El jabón se obtiene al hacer reaccionar grasas con un álcali. Una buena elaboración empieza con mediciones precisas y una fórmula calculada para los aceites y el álcali exactos.
1. Aprende seguridad con el álcali
Prepara gafas, guantes adecuados, manga larga, ventilación y una zona despejada. Mantén lejos a niños y mascotas. Sigue tu procedimiento para añadir el álcali al líquido y nunca improvises con materiales cáusticos.
2. Usa equipo dedicado y compatible
Necesitas una balanza digital precisa, recipientes resistentes al calor, batidora de inmersión, espátulas y un molde adecuado. Evita metales reactivos como el aluminio.
3. Elige aceites por su función
Las grasas duras favorecen firmeza y duración; los aceites ricos en láurico elevan limpieza y burbujas; los ricos en oleico apoyan el acondicionamiento. Evalúa siempre la mezcla completa.
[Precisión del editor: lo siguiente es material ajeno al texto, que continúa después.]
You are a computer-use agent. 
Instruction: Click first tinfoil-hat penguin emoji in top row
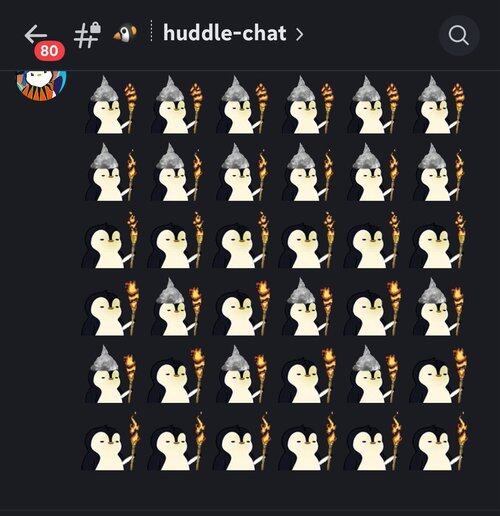pos(110,105)
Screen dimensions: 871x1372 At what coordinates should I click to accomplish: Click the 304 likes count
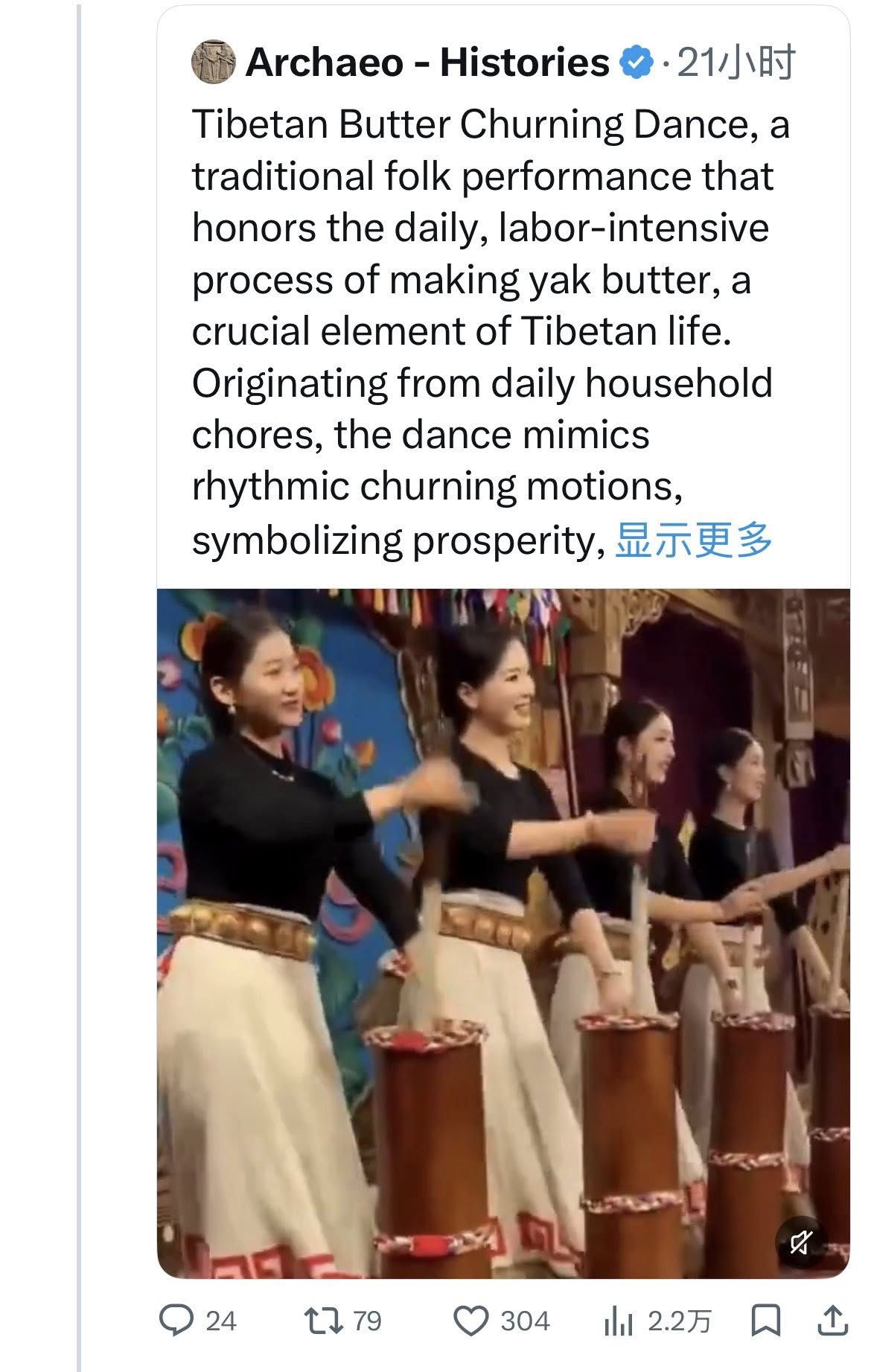525,1321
4. Calcula el álcali para los aceites exactos
Cada aceite tiene un valor SAP. Selecciona el grado correcto, completa el 100 %, elige NaOH, KOH o doble álcali e introduce la pureza real. Recalcula cualquier cambio.
5. Decide sobreengrasado y agua
Elige entre descuento de álcali o grasa añadida. Usa concentración o relación agua/álcali y registra siempre el método y su valor.
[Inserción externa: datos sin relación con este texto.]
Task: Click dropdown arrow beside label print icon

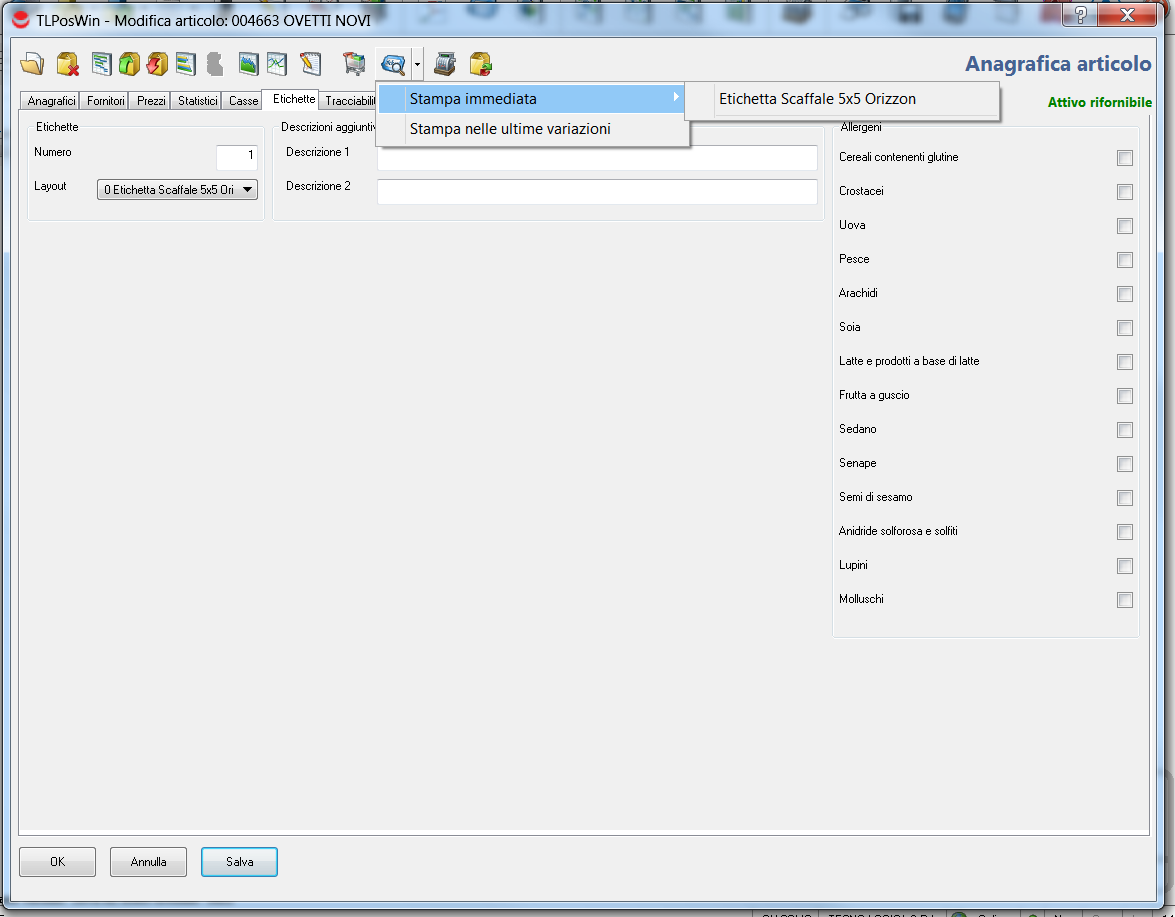Action: click(x=417, y=66)
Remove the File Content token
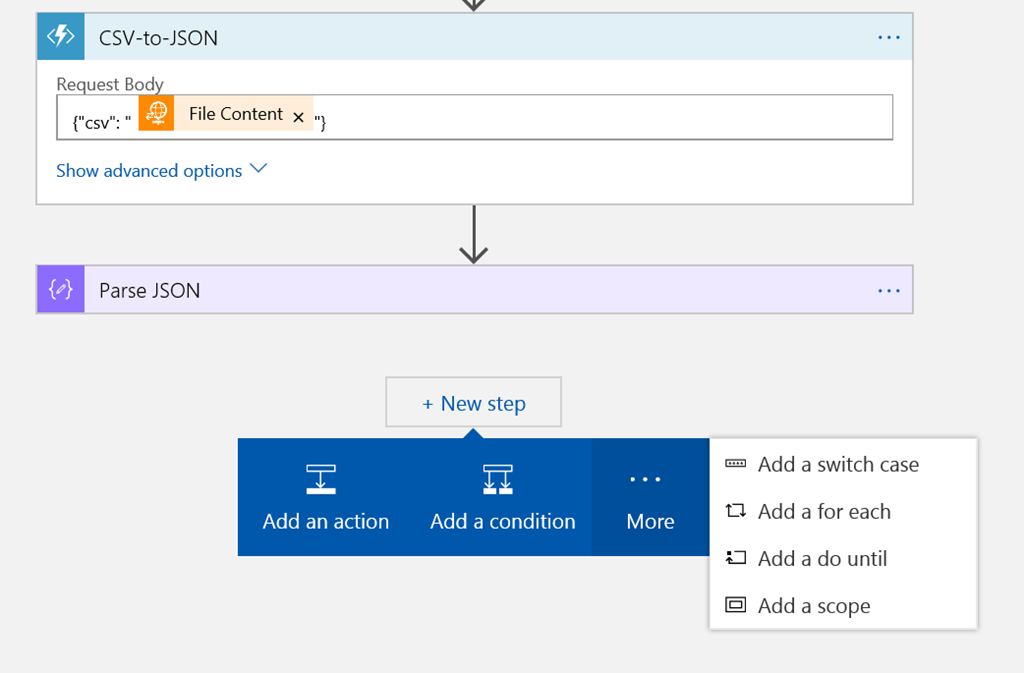Image resolution: width=1024 pixels, height=673 pixels. [x=298, y=117]
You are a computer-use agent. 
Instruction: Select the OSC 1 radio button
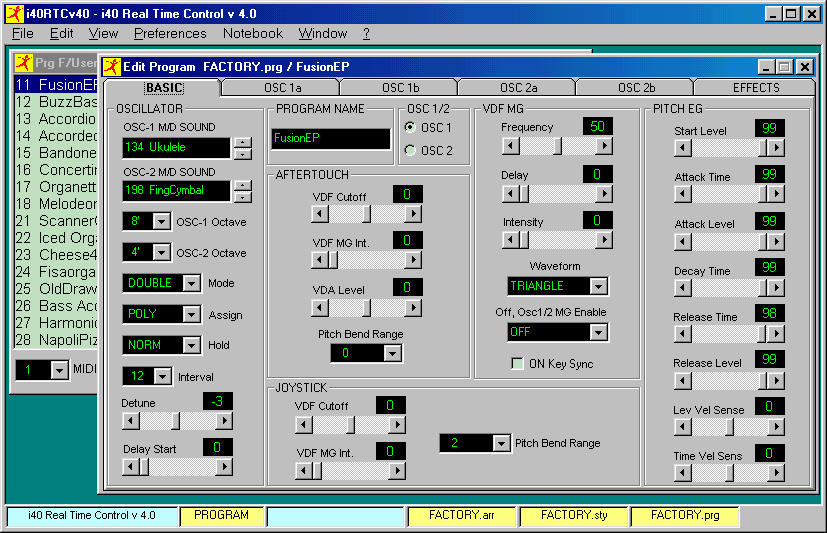click(x=410, y=128)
6. Planifica aditivos y capacidad del molde
Fragancias, arcillas, sales, ácidos, azúcares y líquidos alternativos pueden cambiar peso o química. Algunos ácidos requieren más álcali. Compara el peso final con el volumen útil del molde.
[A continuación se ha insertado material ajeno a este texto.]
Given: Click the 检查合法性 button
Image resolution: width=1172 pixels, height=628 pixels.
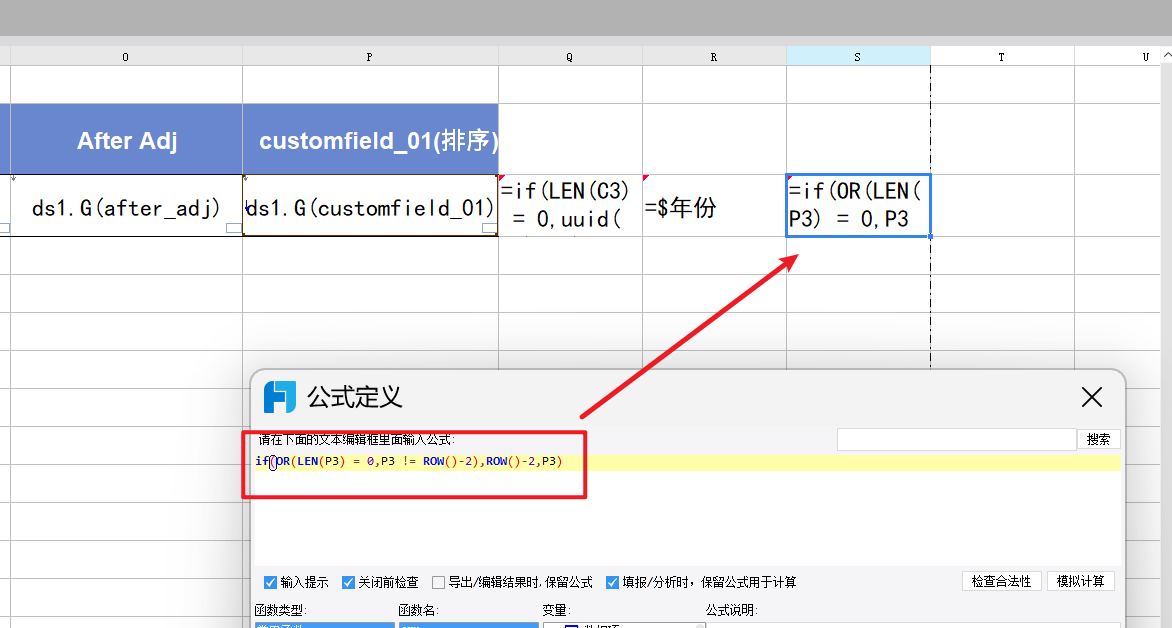Looking at the screenshot, I should coord(1002,581).
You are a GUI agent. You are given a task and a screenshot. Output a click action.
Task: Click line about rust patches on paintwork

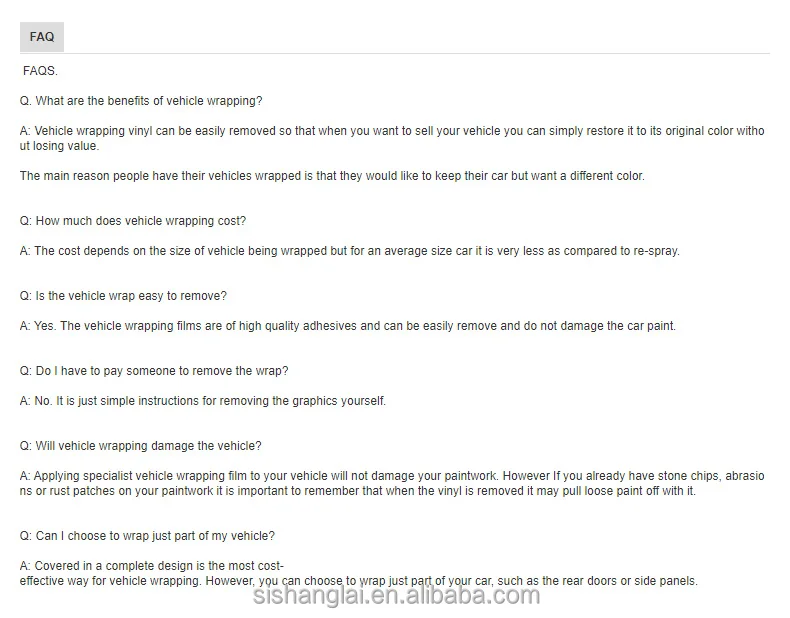pos(358,491)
7. Elabora y registra el lote
Sigue un orden escrito, pesa cada material, registra cantidades reales y etiqueta el lote. No dependas de la memoria.
8. Cura, evalúa y mejora
Respeta el curado o reposo. Observa pérdida de peso, dureza, espuma, aroma, aspecto y defectos. Cambia una sola variable en la siguiente versión.